Dr Zubin Sharma himself has a clinical interest in advanced and third-space endoscopic procedures alongside GI motility and neurogastroenterology.
Yet he believes the success of endoscopy should not make gastroenterologists overly dependent on visible abnormalities.
“We have become exceptionally good at looking inside the gastrointestinal tract,” says Dr Zubin Sharma. “The next challenge is becoming equally sophisticated at understanding gastrointestinal function.”
This is particularly relevant for patients with unexplained bloating, refractory constipation, swallowing disorders, difficult reflux, suspected gastroparesis and complex gut-brain interaction disorders.
For these patients, the diagnostic journey may require a different question.
Not simply: What does the gut look like?
But: How is the gut actually functioning?
A New Direction for Digestive Medicine
Dr Zubin Sharma believes GI motility and neurogastroenterology will become increasingly important areas of gastroenterology in India.
As patient awareness grows, more people with chronic digestive symptoms are seeking explanations beyond repeated empirical treatment.
The answer will not always require a specialised motility investigation.
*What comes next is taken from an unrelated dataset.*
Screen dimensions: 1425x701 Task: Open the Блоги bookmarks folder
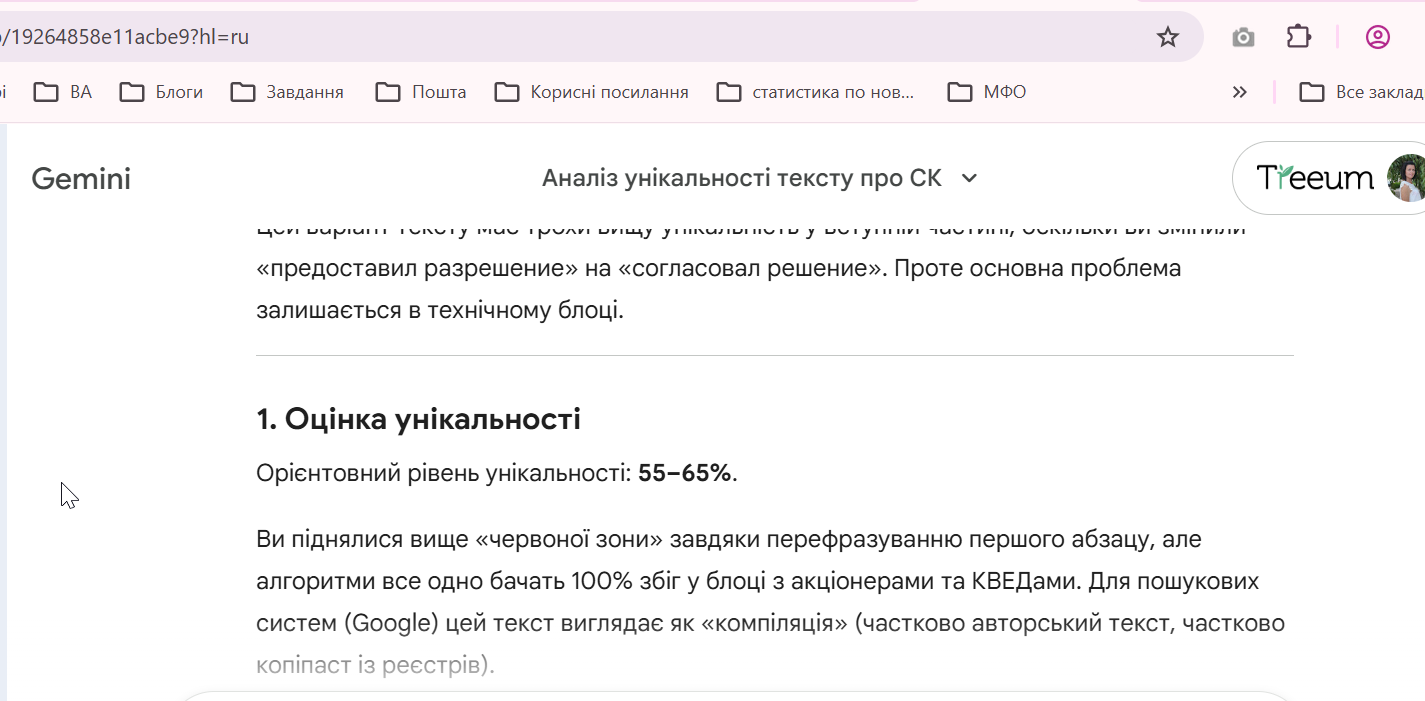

Sometimes a careful clinical assessment may be enough.
But for selected patients, understanding gastrointestinal physiology can reveal abnormalities that structural investigations were never designed to detect.
“A normal endoscopy is good news,” says Dr Zubin Sharma. “But in the right patient, it may be the end of one diagnostic pathway and the beginning of another.”
For people who have spent years hearing that every investigation is normal, that distinction may finally provide a new direction.